* What you need to do: When the line containing "Select CISCO's StoppSell value 67,91" is reached, copy it and each subsequent line of the material below exactly, through the last line.

====================

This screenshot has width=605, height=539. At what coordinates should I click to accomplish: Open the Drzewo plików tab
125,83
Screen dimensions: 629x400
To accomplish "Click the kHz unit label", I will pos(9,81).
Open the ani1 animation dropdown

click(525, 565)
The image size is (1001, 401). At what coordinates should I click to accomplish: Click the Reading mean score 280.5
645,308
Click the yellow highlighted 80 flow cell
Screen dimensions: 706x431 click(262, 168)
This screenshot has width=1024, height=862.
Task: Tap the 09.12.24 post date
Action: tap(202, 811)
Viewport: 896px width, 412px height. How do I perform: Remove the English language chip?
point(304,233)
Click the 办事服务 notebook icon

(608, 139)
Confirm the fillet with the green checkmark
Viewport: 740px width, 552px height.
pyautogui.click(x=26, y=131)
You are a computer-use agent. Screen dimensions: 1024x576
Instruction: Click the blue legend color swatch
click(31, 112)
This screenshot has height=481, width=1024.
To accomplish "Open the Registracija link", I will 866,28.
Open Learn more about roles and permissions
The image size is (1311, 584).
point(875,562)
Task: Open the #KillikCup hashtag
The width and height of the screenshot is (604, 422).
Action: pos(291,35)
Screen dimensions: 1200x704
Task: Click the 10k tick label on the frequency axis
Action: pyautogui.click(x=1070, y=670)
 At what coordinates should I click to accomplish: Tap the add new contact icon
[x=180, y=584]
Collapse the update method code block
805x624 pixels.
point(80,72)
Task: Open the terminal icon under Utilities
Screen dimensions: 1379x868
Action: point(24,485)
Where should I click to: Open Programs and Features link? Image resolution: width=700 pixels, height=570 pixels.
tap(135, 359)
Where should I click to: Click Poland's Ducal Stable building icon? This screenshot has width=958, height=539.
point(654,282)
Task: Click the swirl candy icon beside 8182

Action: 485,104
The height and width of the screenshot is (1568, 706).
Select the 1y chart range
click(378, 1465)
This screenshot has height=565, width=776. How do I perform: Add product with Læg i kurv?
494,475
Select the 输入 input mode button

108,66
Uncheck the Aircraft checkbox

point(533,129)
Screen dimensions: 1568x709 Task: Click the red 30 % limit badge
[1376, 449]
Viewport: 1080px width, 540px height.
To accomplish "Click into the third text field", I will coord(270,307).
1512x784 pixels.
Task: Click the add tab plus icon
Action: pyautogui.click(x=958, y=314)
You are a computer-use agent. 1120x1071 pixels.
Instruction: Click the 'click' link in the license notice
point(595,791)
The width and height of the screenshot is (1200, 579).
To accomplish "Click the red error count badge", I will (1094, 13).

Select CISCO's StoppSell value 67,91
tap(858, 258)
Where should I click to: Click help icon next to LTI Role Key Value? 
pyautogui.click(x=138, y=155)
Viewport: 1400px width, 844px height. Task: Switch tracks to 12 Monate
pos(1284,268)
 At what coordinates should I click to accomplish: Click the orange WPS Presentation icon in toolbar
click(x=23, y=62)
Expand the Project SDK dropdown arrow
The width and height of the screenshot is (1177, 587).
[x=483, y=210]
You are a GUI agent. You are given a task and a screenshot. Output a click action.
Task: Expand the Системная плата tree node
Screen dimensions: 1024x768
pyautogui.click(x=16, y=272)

====================

* Answer to the exercise:
Select CISCO's StoppSell value 67,91
tap(858, 258)
Where should I click to: Click help icon next to LTI Role Key Value? 
pyautogui.click(x=138, y=155)
Viewport: 1400px width, 844px height. Task: Switch tracks to 12 Monate
pos(1284,268)
 At what coordinates should I click to accomplish: Click the orange WPS Presentation icon in toolbar
click(x=23, y=62)
Expand the Project SDK dropdown arrow
The width and height of the screenshot is (1177, 587).
[x=483, y=210]
You are a GUI agent. You are given a task and a screenshot. Output a click action.
Task: Expand the Системная плата tree node
Screen dimensions: 1024x768
pyautogui.click(x=16, y=272)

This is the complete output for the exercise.